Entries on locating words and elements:
[start]

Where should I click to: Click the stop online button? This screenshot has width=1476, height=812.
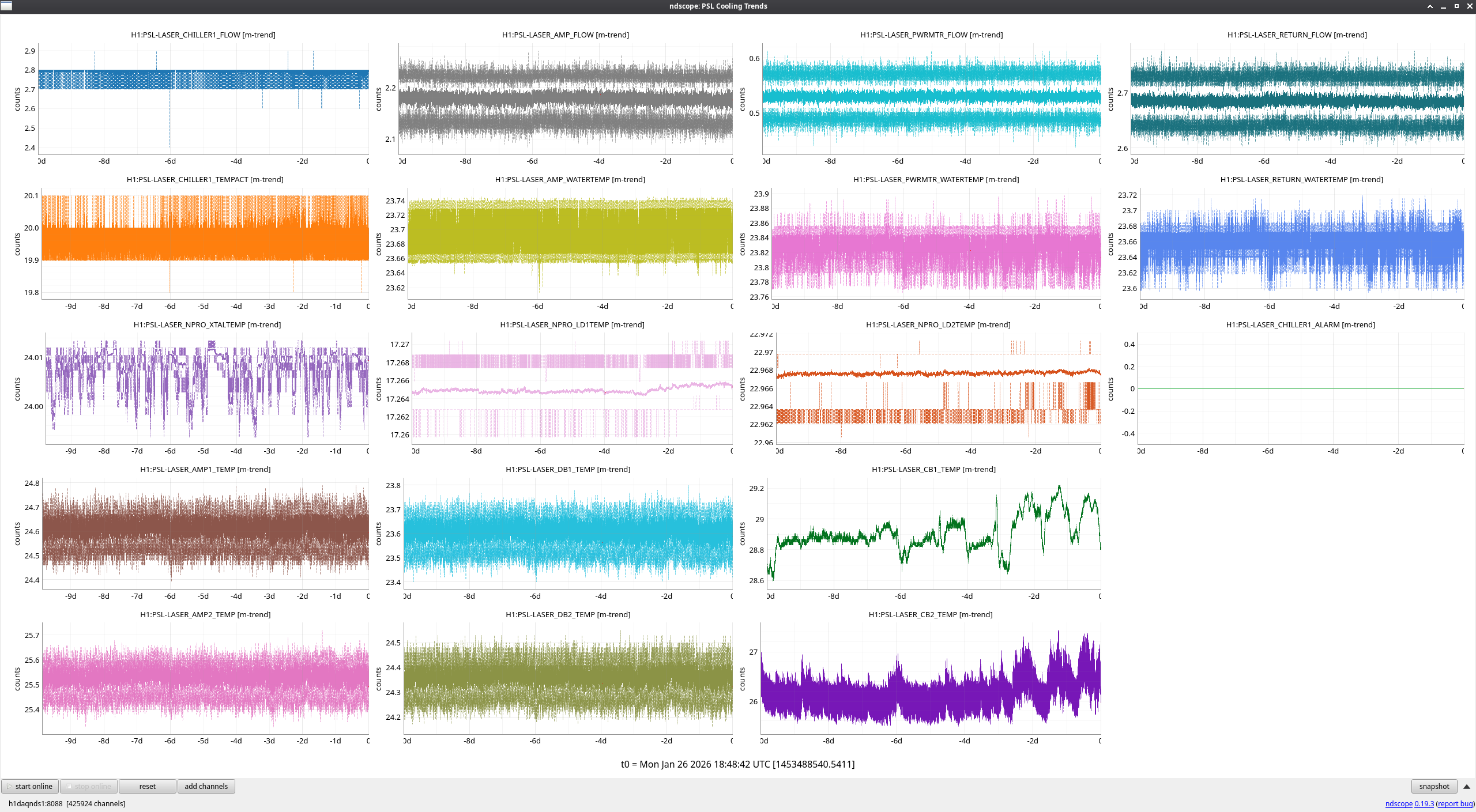(89, 786)
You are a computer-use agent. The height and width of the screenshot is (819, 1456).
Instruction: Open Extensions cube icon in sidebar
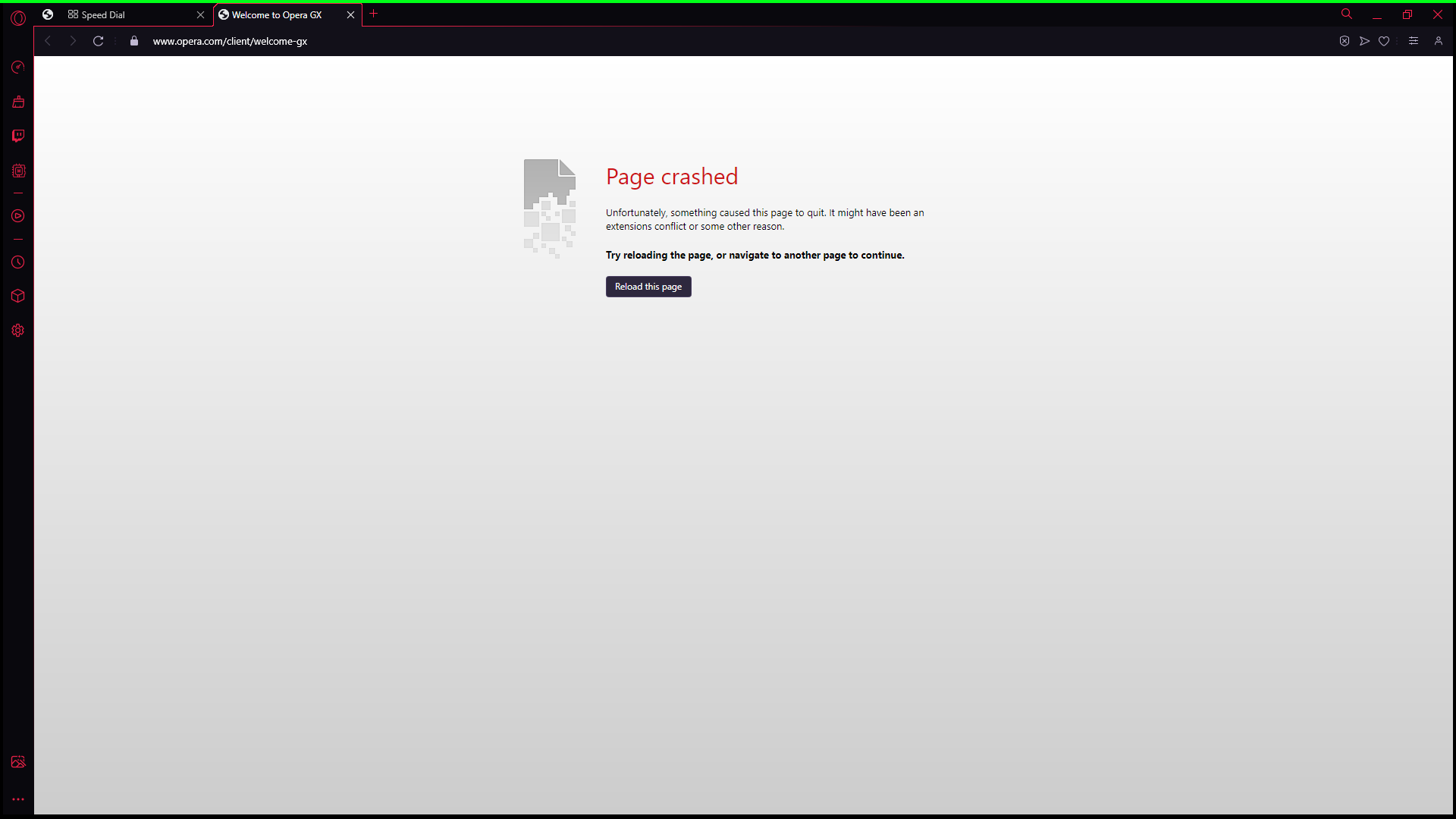18,297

[end]

Your goal
Print the entries above line for line, without the pictures.

Exercise response
Where should I click to: Click the stop online button? This screenshot has width=1476, height=812.
(89, 786)
You are a computer-use agent. The height and width of the screenshot is (819, 1456).
Instruction: Open Extensions cube icon in sidebar
18,297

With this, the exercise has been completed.